Gas Project faces delay but…
By Daniel Nonor
According to the Chief Executive of the Ghana Gas Company, Dr. Sipa Yankee, late payment of the 15 per cent payment obligation by the Ministry of Finance to the project contactors led to a period of stalemate on the progress of work.
Again, heavy rains recorded in the western region, the project region, and the issue of land acquisition on the right of way of the project has all led to some delays that could affect meeting the December 2012 deadline set by the company to start delivery of gas from the jubilee field.
“The delay could shift the project completion to next year, but we have adopted some preventive measures to stop that from happening,” Dr. Sipa Yankee intimated when The Chronicle enquired from him about the progress of work on the gas processing plant at his office in Accra.
These delays notwithstanding, the Chief Executive of the Gas Company is confident that the company is making significant inroads into completing the project on time.

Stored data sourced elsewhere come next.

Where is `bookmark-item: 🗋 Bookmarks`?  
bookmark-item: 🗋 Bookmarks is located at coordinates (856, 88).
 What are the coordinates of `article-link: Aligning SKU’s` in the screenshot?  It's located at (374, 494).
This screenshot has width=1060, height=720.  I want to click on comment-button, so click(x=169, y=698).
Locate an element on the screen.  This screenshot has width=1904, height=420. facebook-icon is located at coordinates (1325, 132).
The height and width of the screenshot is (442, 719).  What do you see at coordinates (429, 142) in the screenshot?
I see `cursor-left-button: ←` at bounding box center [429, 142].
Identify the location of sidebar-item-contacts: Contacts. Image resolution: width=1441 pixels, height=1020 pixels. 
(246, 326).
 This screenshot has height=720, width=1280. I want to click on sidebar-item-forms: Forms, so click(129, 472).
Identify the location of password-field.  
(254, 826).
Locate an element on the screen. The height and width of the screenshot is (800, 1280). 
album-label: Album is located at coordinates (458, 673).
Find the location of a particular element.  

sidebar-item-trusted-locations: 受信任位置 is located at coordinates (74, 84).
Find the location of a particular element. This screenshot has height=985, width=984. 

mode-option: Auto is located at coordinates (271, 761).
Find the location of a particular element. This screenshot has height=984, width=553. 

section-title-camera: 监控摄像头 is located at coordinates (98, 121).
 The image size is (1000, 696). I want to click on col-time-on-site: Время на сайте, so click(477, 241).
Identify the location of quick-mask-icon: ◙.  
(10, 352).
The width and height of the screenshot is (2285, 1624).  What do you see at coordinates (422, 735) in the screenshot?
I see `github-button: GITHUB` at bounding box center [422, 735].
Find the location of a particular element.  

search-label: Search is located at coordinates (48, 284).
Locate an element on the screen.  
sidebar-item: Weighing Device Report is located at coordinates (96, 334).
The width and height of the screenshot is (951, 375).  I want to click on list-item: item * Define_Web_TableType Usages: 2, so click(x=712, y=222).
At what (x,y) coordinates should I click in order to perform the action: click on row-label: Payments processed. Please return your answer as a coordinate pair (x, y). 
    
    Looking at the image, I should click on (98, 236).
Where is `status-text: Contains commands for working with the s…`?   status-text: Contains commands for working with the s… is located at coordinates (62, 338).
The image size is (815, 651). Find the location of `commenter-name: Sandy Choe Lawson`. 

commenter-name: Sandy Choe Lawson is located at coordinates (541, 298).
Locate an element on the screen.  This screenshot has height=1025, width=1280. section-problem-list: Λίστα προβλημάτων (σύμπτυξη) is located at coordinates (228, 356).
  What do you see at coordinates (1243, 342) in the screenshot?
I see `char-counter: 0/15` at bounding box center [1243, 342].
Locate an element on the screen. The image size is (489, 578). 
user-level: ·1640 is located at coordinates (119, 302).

On the project progress made so far, Dr. Sipa Yankee said the offshore pipes arrived on the 21st of September at the Takoradi port, and would be conveyed in batches to site by the end of October 2012, adding that the pipe-laying ship will also mobilised by the end of October.
He also noted that earth and civil work at the site for the Gas processing plant is ongoing and we are expecting the arrival of the plant by early November this year. “We are making a lot of progress” he said.
On some pragmatic initiatives by the company to meet deadlines despite the delays, Dr Yankee said his outfit has increased the work force for laying the pipe lines and doing some of the work in parallel to increase output.
“We are determined to complete mechanical integration works by early December” he assured.
Ghana’s quest to build its gas processing infrastructure following the discovery of commercial quantities of oil in the jubilee fields in 2007 has been met with lots of challenges and sometimes skepticism.
When the Dr. Sipa Yankee led Ghana Gas Company first announced its ambitious plan of completing the first phase of a gas processing plant by December 2012, not only did some experts in the industry doubt his ability to deliver on this promise, but also raised questions on the quality of plant Ghana stands to get within the ambitious time.
Other concerns raised by some industry experts and sources close to the project indicate that Ghana opted for a plant with a 46% liquid recovery rate, to one which has a recovery rate of 85%, and which could yield an additional 30,000 barrels of gas per day, amounting to over $100 million a year.
Information gathered by The Chronicle indicates that the only excuse used to get Ghana to accept the plant under construction is that it would need an additional 40 days to complete.
But the Ghana Gas Company explains that time is of essence, considering the fact the oil wells stand the risk of collapsing if the gas was not extracted.
Again, Dr. Sipa Yankee told The Chronicle that his outfit is committed to building a world class gas plant for the country.